Nadie debería dudar que los ataques contra la libertad en general y contra la libertad religiosa en particular son, además de un hecho constitutivo de delito, de una laxitud moral acuciante que denota afloramiento de odio e ignorancia.
El fundamentalista y radical gobierno de la localidad pontevedresa de Lalín, como si no tuviera otros asuntos en los que ocuparse, de esos que verdaderamente influyen en la calidad de vida de los ciudadanos,  ha decidido aprobar una moción que torticeramente denominan de aconfesionalidad, cuando realmente debería llamarse de laicismo radical. Porque una cosa es la aconfesionalidad, que así se recoge en la Constitución, y otra muy diferente es el laicismo radical que se dedica a perseguir y discriminar, hechos punibles según los artículos 510 y 511 del Código Penal.

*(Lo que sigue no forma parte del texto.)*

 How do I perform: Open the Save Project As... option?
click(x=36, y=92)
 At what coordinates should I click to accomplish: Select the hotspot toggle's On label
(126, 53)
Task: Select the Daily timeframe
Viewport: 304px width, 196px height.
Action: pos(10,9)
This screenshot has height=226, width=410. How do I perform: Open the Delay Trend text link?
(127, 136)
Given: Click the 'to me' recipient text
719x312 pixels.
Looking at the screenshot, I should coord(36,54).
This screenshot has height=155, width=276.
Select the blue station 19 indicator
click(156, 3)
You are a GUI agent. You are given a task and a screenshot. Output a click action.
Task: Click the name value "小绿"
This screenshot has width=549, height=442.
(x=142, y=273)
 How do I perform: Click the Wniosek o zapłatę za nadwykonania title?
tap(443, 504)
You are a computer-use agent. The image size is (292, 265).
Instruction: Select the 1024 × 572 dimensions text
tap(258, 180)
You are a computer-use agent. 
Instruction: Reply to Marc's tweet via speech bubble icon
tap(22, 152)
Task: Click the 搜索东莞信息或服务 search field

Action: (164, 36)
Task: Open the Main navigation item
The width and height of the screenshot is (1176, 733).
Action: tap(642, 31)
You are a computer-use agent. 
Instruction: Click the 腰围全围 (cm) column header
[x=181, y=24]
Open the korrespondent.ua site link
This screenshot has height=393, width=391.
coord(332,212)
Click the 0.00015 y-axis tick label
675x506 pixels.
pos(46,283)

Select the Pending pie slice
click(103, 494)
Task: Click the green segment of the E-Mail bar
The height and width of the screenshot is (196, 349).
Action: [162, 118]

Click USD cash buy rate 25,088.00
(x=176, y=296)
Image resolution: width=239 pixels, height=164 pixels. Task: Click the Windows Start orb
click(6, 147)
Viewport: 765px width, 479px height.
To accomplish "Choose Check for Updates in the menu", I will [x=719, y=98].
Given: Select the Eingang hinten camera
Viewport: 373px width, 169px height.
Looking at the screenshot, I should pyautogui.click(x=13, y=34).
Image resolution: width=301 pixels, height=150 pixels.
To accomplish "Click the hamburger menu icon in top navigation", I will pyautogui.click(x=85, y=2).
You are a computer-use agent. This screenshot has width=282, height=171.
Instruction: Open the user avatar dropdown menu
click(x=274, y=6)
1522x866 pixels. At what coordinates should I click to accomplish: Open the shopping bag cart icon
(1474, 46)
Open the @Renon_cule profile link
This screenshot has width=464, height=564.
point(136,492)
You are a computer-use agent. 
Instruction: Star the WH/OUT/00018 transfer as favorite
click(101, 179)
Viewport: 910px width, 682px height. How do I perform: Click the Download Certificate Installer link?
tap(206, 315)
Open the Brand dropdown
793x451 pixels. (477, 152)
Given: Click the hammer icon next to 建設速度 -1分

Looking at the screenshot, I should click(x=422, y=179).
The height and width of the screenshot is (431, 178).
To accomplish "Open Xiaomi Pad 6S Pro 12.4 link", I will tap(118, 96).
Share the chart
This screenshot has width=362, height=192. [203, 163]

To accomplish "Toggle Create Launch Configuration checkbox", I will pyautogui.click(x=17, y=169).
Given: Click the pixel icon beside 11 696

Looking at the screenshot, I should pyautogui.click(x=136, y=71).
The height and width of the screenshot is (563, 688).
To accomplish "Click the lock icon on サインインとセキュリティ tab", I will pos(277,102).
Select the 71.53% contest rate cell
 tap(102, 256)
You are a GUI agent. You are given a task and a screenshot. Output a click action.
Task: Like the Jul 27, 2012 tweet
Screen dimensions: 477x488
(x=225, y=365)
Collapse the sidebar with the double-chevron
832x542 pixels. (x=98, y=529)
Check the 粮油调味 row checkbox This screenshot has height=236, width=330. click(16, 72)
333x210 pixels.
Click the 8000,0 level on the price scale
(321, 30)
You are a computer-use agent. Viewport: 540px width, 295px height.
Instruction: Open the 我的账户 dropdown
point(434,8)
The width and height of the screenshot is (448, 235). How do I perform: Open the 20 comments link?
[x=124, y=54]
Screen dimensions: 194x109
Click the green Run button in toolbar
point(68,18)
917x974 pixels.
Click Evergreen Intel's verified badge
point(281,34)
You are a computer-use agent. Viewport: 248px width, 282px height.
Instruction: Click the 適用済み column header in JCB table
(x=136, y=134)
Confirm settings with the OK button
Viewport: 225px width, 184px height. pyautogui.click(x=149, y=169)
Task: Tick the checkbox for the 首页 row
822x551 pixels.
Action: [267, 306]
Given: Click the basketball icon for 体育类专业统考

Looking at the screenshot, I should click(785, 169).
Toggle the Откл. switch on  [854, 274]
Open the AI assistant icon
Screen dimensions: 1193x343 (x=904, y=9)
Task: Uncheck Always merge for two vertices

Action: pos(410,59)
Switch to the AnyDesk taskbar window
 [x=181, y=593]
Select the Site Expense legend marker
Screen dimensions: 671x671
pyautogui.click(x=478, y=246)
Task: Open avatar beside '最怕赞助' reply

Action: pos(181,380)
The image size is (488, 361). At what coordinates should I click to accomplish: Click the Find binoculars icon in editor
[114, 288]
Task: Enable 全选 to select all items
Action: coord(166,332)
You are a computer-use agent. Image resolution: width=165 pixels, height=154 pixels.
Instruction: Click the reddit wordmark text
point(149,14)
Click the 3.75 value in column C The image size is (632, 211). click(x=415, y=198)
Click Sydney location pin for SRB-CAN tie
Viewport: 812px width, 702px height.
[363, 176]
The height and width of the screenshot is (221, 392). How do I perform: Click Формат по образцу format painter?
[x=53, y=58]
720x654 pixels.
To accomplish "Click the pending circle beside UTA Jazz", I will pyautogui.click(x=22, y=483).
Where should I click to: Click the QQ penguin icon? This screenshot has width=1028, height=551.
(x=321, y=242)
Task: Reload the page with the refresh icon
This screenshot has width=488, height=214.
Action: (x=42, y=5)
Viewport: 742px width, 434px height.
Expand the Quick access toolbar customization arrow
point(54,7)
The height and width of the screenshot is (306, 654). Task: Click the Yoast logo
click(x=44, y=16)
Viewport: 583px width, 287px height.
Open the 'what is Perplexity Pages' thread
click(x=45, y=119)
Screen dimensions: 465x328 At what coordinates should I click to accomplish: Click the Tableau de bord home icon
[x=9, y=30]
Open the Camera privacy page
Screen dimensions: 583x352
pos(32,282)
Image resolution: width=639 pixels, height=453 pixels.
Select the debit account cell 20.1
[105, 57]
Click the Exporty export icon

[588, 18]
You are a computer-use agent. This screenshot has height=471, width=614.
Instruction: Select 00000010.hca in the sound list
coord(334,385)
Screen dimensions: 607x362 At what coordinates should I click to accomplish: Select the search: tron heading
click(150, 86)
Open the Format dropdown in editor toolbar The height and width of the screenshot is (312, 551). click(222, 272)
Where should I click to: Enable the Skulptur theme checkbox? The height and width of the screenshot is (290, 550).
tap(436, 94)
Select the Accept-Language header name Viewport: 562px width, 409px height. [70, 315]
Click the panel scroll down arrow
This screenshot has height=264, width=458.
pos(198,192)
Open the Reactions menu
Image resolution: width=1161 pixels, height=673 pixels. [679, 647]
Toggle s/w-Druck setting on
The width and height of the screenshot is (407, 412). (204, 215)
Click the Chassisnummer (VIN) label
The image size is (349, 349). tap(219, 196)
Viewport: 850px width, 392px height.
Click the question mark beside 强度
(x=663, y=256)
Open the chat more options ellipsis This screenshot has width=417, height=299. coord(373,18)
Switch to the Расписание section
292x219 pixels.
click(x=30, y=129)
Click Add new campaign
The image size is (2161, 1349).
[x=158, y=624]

Entre otras medidas, esta renovada y a su vez vetusta casta política que suma a los defectos de siempre el odio y el totalitarismo (hay que ver lo que le gusta prohibir a la izquierda española, cuanto más radical, más prohibiciones), ha decidido vetar la aparición de símbolos religiosos en espacios públicos, los actos oficiales con simbología religiosa, los actos religiosos organizados por el ayuntamiento, la participación de representantes eclesiásticos en actos públicos como autoridades, eliminar los nombres de calles, colegios y vacaciones con referencias religiosas, y prohibir a los funcionarios  mostrar en sus funciones ningún gesto de veneración religiosa.
La hostilidad contra la Iglesia Católica llega a tal extremo que ni siquiera han pensado en la trascendencia real de esas medidas, como en consecuencia deberían ser: la prohibición de cruces en el cementerio, la Cabalgata de Reyes Magos, las Navidades, Semana Santa, el Corpus, jurar sobre la Biblia a un concejal,  el bochorno público de quitarle el nombre de una calle a Santa Teresa, o que el funcionario tenga que abrocharse hasta el último botón del cuello para que no se le vea la cruz que lleva como colgante, o decir “Dios mío” frente a un problema.
Los católicos no tenemos por qué ser relegados a un segundo plano de la vida pública. Ninguna persona debe ser considerada ciudadano de segunda bajo ningún concepto, mucho menos por su libertad de pensamiento.
Todos los que ahora callan frente a los ataques que la libertad está recibiendo en España pronto se arrepentirán de ello, y no porque alguien se vengue de esto, sino porque todos estos ataques furibundos que se realizan contra la libertad, nos afectan a todos más de lo que nosotros creemos.